- [Text to read]:
Thank you, lsp, you are always very helpful! 

What I'd like to know now is: is it natural and common for a woman or a girl to say "I'm fond of you" to a female or a male friend? Or is there a sort of cultural self-censorship which holds people back from expressing feelings of friendship in such a straightforward way? I mean, okay, those are the right words, but is there some kind of reluctance about using them? 

I have read the posts in the thread you suggested, but it is Italian more than English oriented. Thank you anyway


----------



## DesertCat

"I'm fond of you" sounds to me like something a man would say to woman he is just spending time with until something better comes along.  Personally, I wouldn't use the sentence to anyone, male or female.  

Unfortunately, I can't offer anything better. I would have to agree with Lsp.  Americans aren't as demonstrative as other cultures.  Culturally, I believe it is seen as a sign of weakness.


----------



## Tede

lsp said:
			
		

> I personally feel Americans are not demonstrative between friends, much less able to express interpersonal feeling in a straightforward manner, as a general rule, than other nationalities. It is a difference I was completely charmed by with my friends in Italy.
> 
> I'm eager to see other replies, it's always been a curiosity of mine.

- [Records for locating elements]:
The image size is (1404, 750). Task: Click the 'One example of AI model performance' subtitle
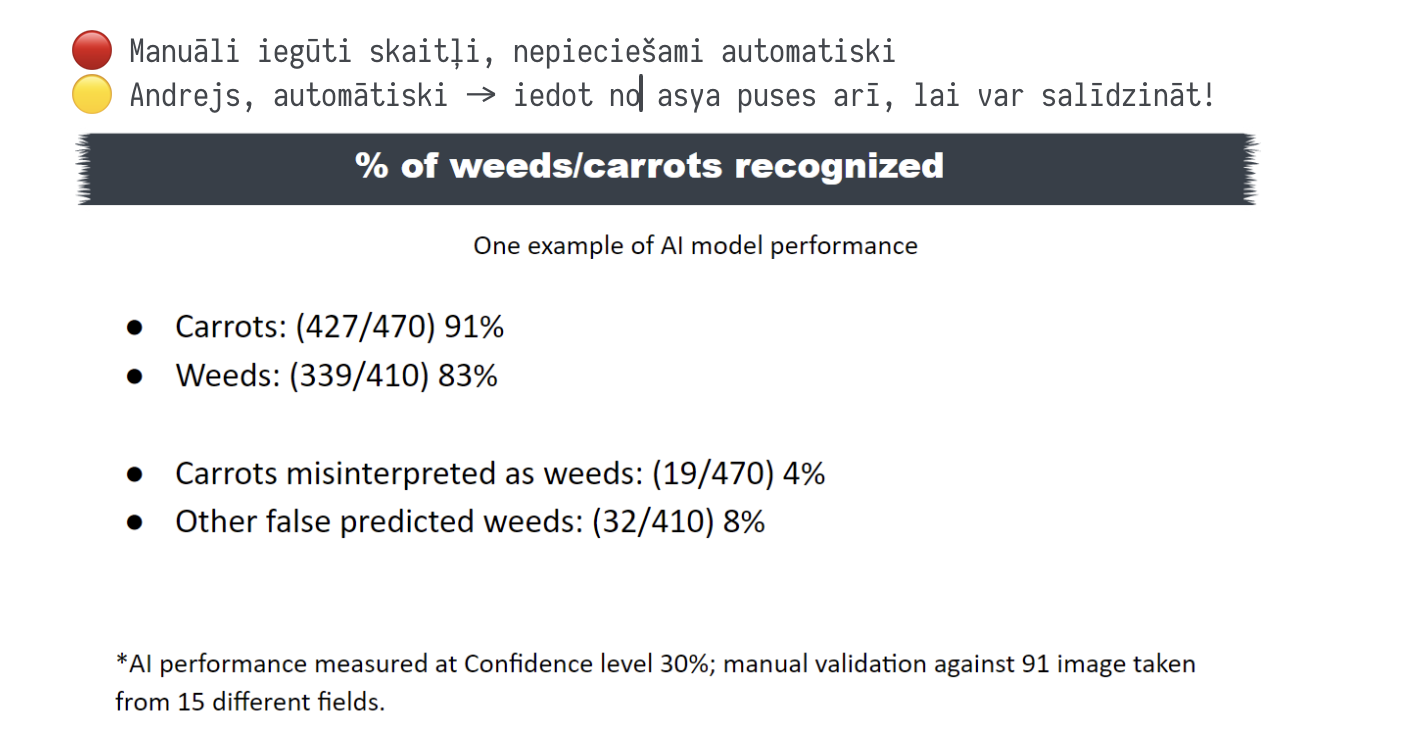(695, 245)
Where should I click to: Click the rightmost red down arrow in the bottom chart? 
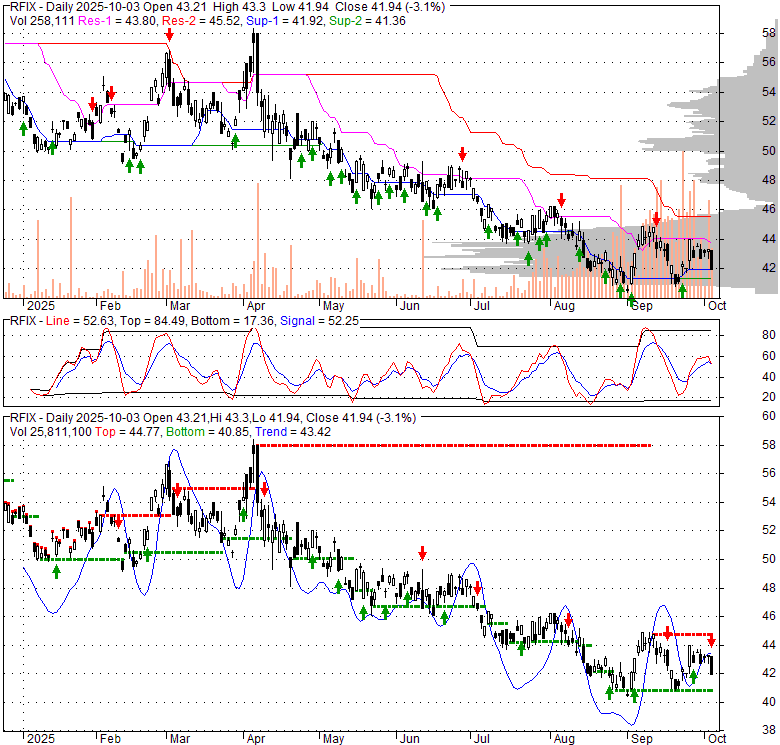pos(711,638)
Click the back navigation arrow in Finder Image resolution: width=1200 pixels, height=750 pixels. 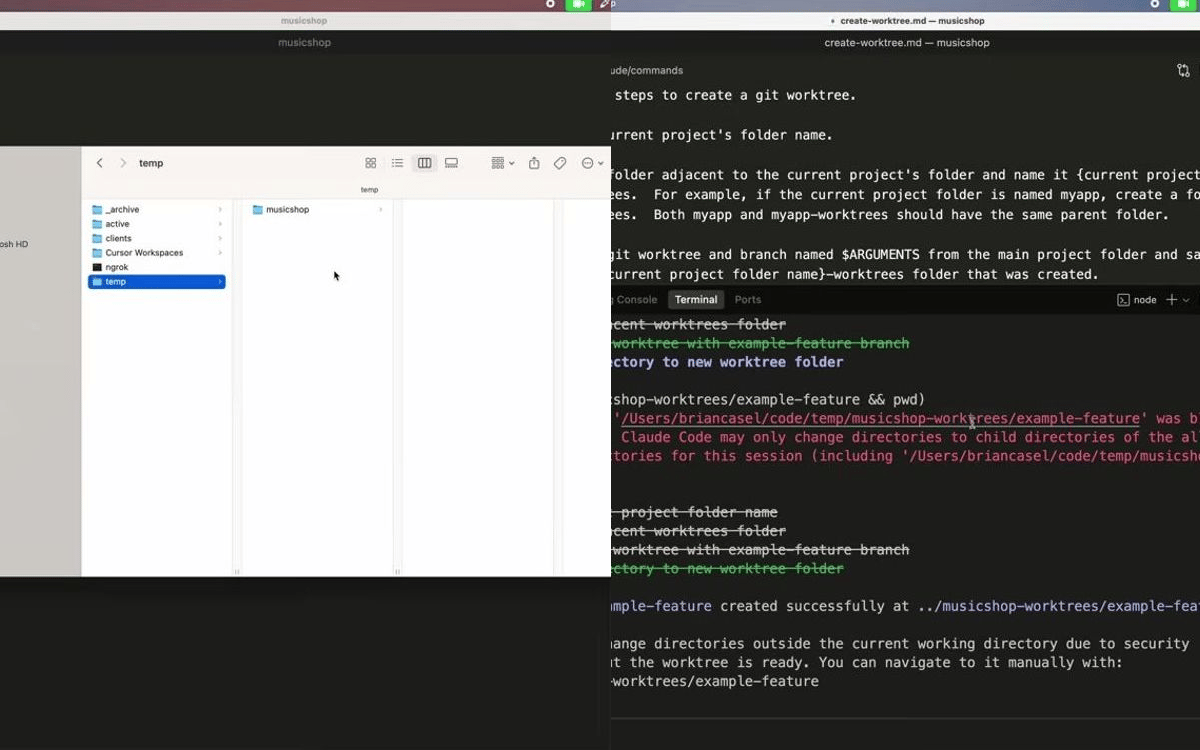[x=99, y=163]
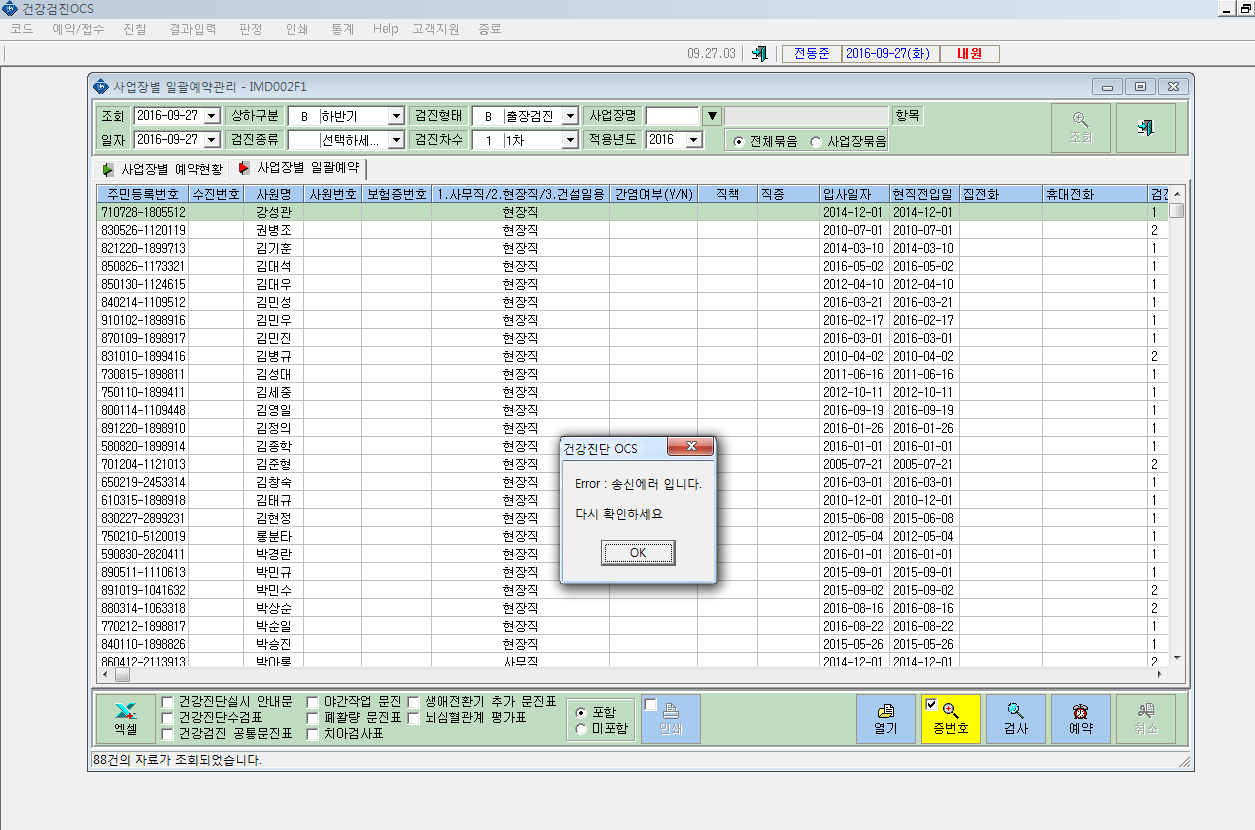This screenshot has height=830, width=1255.
Task: Click the exit icon in top status bar
Action: [x=760, y=54]
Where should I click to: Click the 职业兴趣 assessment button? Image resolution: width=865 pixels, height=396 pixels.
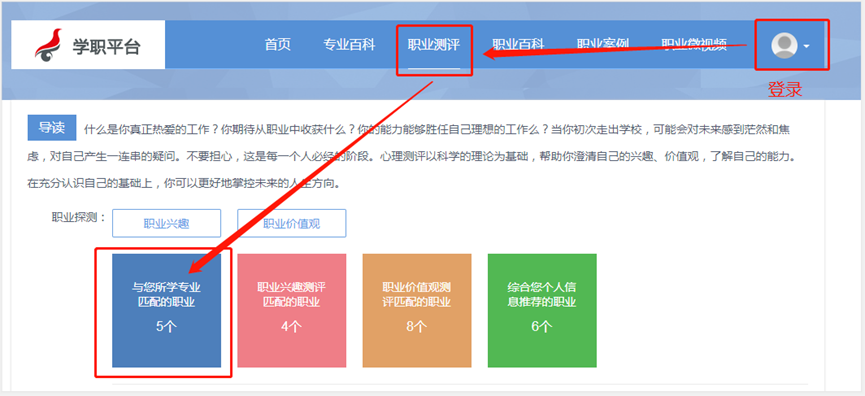click(167, 223)
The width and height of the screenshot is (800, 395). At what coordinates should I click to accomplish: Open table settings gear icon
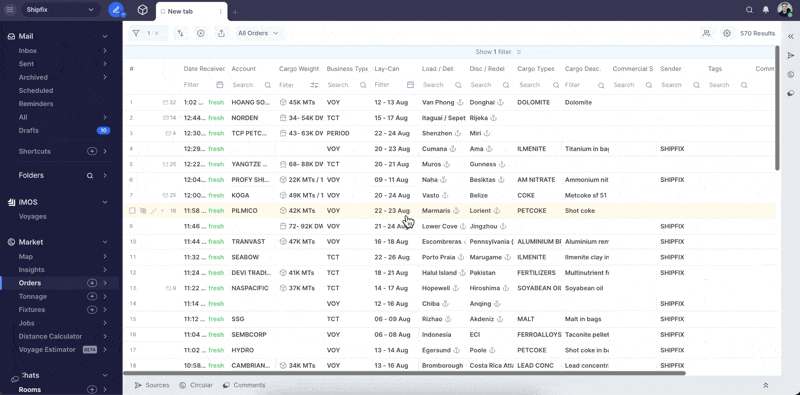pos(727,33)
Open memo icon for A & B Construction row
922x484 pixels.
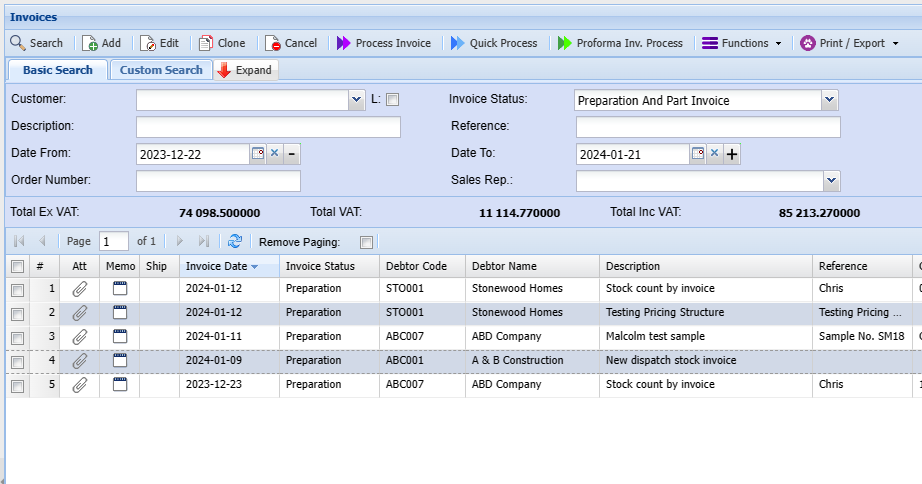(120, 360)
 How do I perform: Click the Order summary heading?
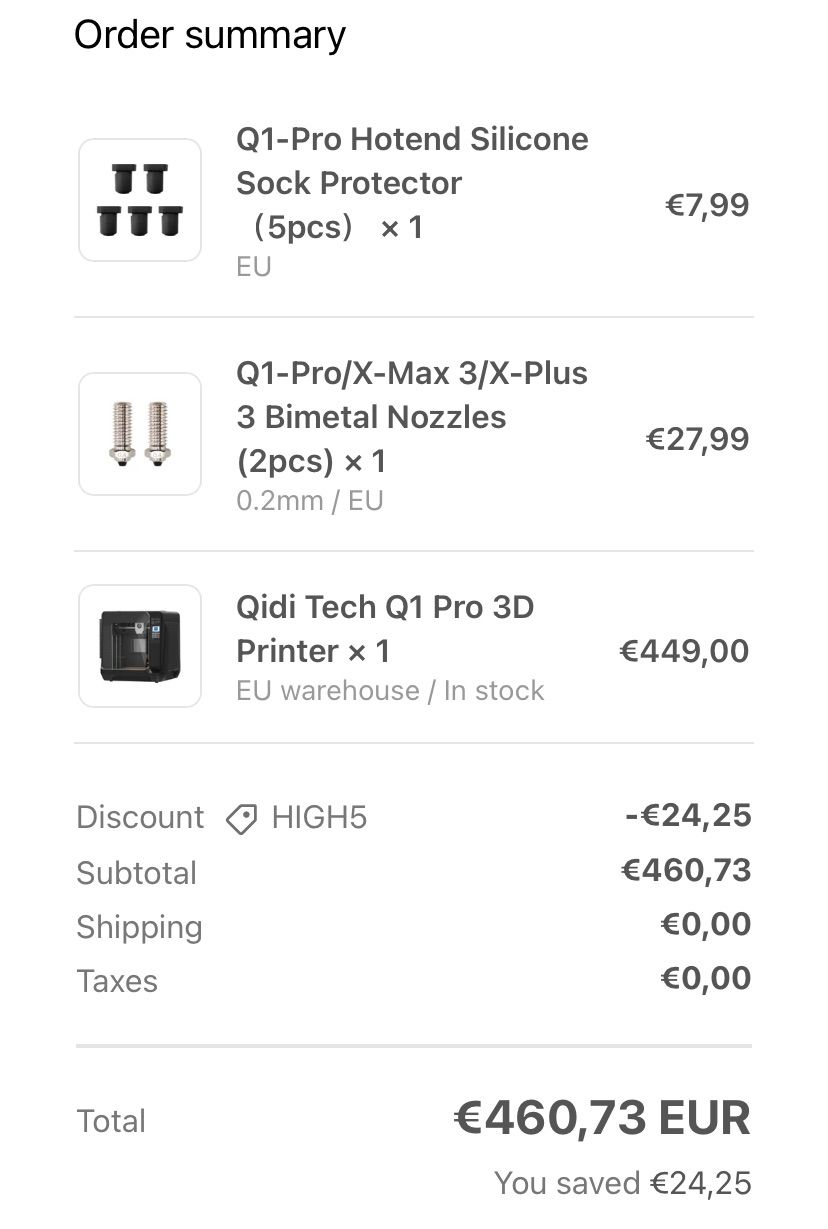click(x=210, y=35)
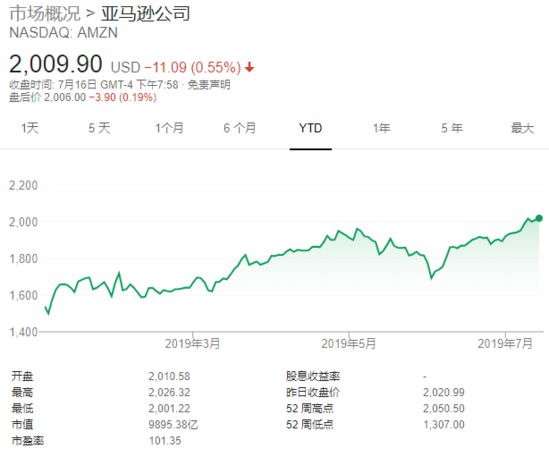549x457 pixels.
Task: Click the 市盈率 value 101.35
Action: (x=165, y=441)
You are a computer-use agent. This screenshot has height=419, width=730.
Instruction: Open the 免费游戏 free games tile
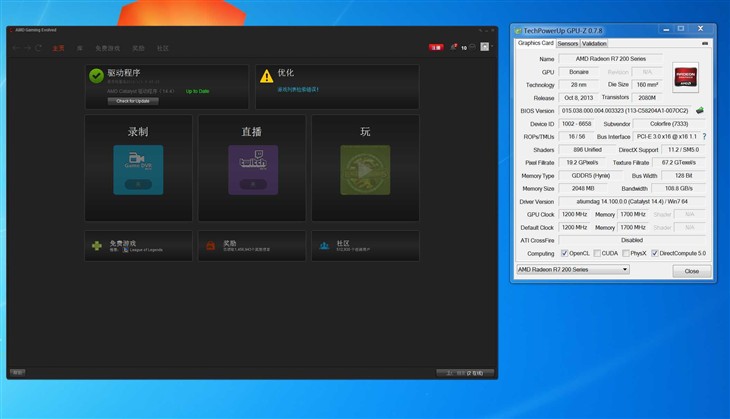tap(138, 245)
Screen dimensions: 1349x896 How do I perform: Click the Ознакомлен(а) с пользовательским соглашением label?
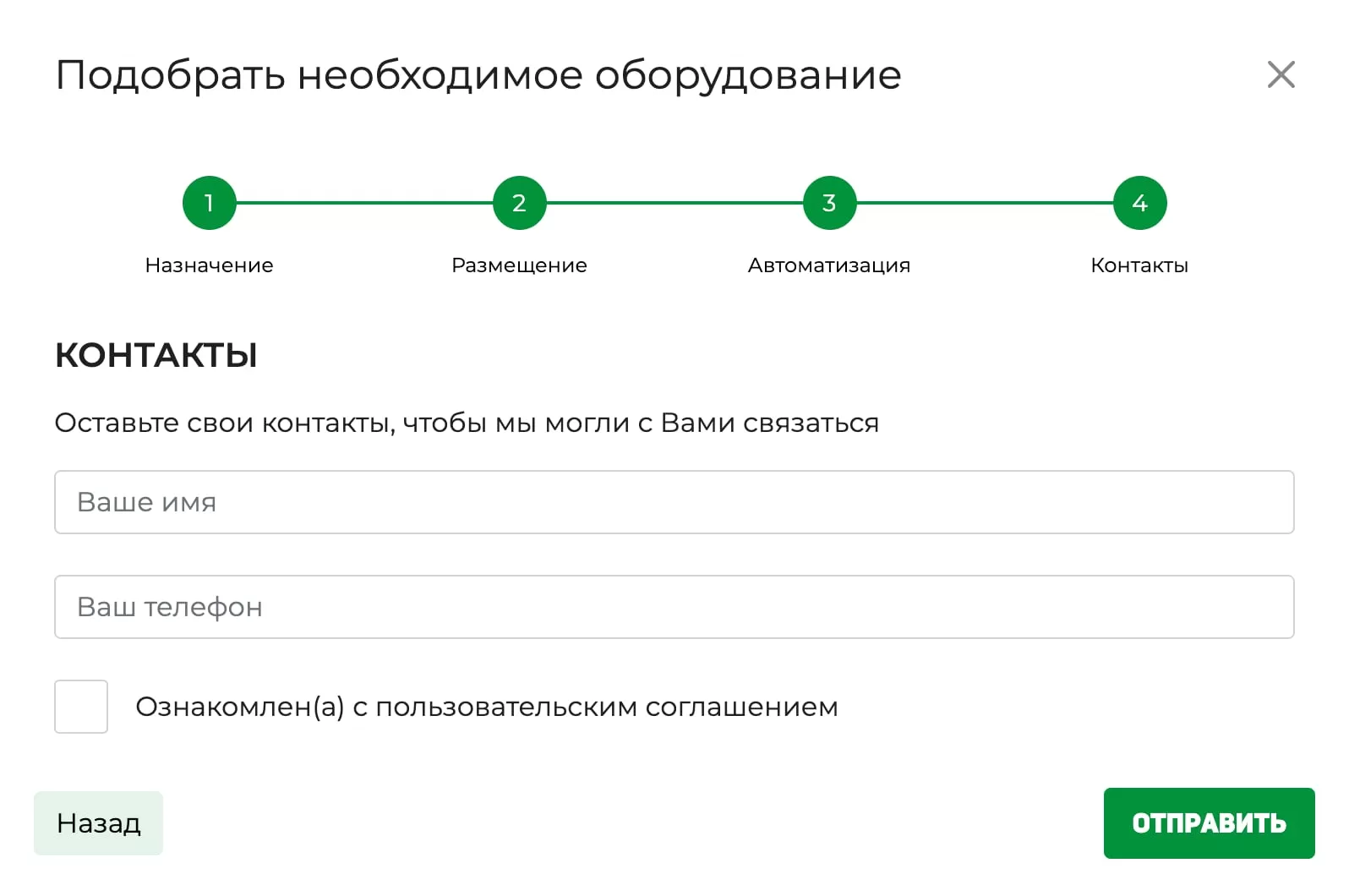point(486,707)
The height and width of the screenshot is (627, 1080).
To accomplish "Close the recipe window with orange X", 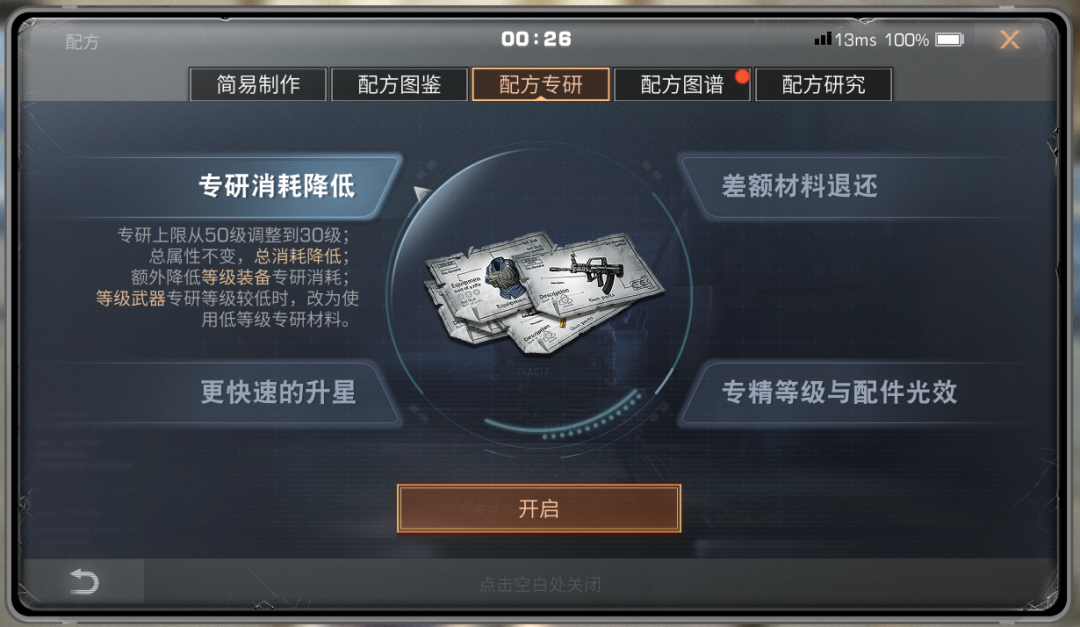I will coord(1009,40).
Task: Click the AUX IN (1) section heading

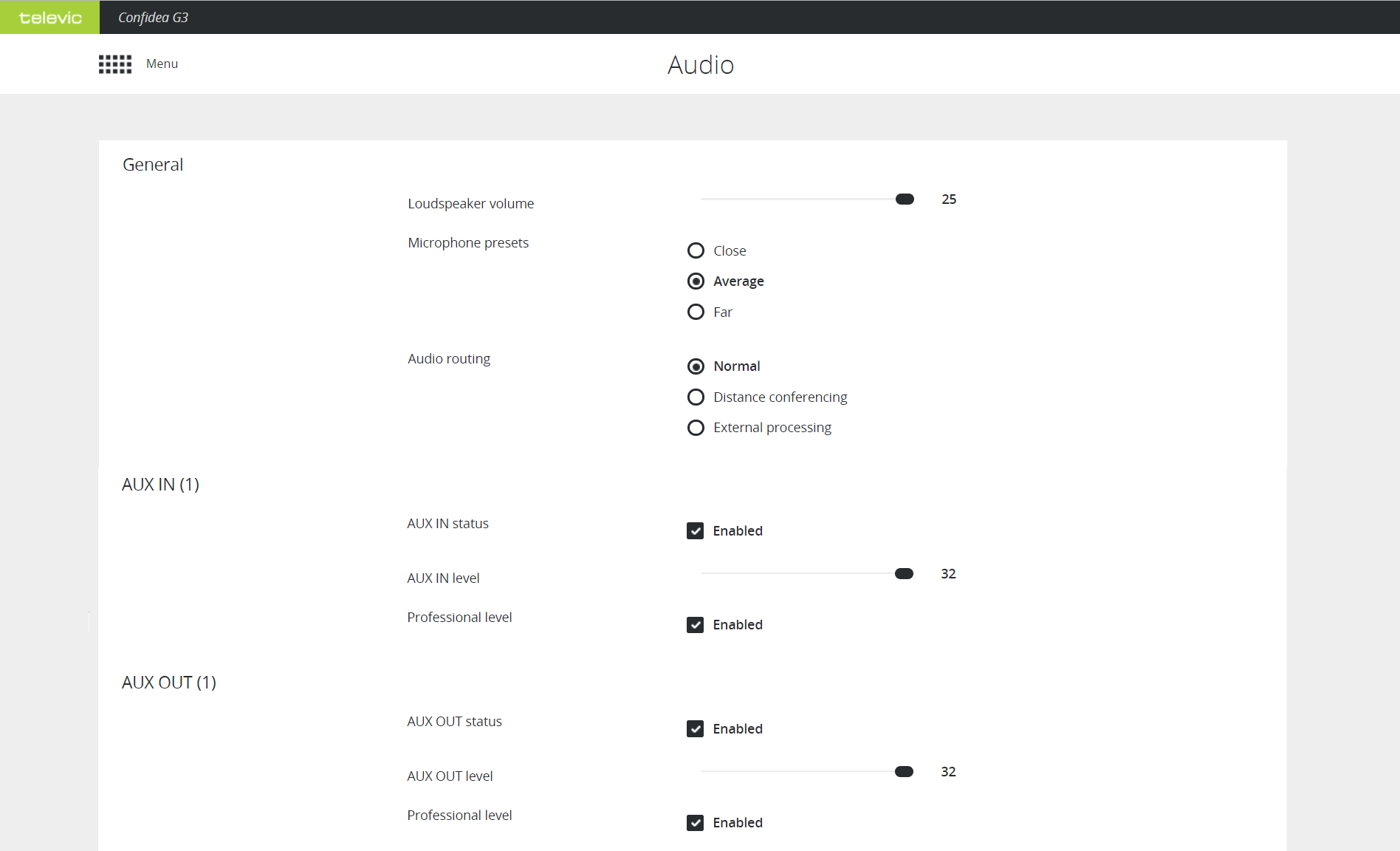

- [Set of tasks]:
[1] From the records, copy out everything from the line containing "Open memo icon for A & B Construction row" down to the line containing "point(486,707)", keeping both of those lines. Leave out the pictures.
[2] Pick up the forum thread about saying "I'm fond of you" to a friend and extend it past its last line.
The forum thread and the records have nothing to do with each other.

- [Expected results]:
[1]
Open memo icon for A & B Construction row
922x484 pixels.
(120, 360)
 How do I perform: Click the Order summary heading?
click(x=210, y=35)
549x457 pixels.
Task: Click the 市盈率 value 101.35
Action: (x=165, y=441)
You are a computer-use agent. This screenshot has height=419, width=730.
Instruction: Open the 免费游戏 free games tile
tap(138, 245)
Screen dimensions: 1349x896 How do I perform: Click the Ознакомлен(а) с пользовательским соглашением label?
point(486,707)

[2]
I agree, but I think it's more so a case with males. Culturally, males are pressured into being big tough macho Rambo-style men, and expressing one's feelings is likened to being weak. So between guys you almost never have this kind of talking about feelings and telling other guys how you feel, it's somewhat taboo. At least that's my perspective from having grown up here in the US.

And I agree about the difference between Italy, it was an interesting change to say the least


----------



## Pennyblack

"ti voglio bene" is a sentence that comes originally from Latin, and means "I care so much of you, that I wish the best for you". It basically means selfless care of the other, while "Ti amo" implies that we would like to be loved in return.

This is why it is a sentence used between friends and relatives, as well as in a couple.

"ti voglio bene" has a very deep meaning to me, but..
for some people, "ti voglio bene" is what they say when they are starting to get involved with someone, but not enough involved to say "Ti amo". I wouldn't use "Ti voglio bene" to imply that I am not 100% involved, but some people do.
Up to you to discover what he meant!!! 

Ciao, take care
PB


----------



## santino

Wow all this confusion over two simple terms, i just stumbled accross this thread by accident and realise how late this comment is but nevertheless i just had to post it...that poor boy at the top who posted the question initially was asking for clarity and most likely went away a confused wreck of a human being....

Ti voglio bene = I love you (plutonic)

Ti amo = I love you (Intimate)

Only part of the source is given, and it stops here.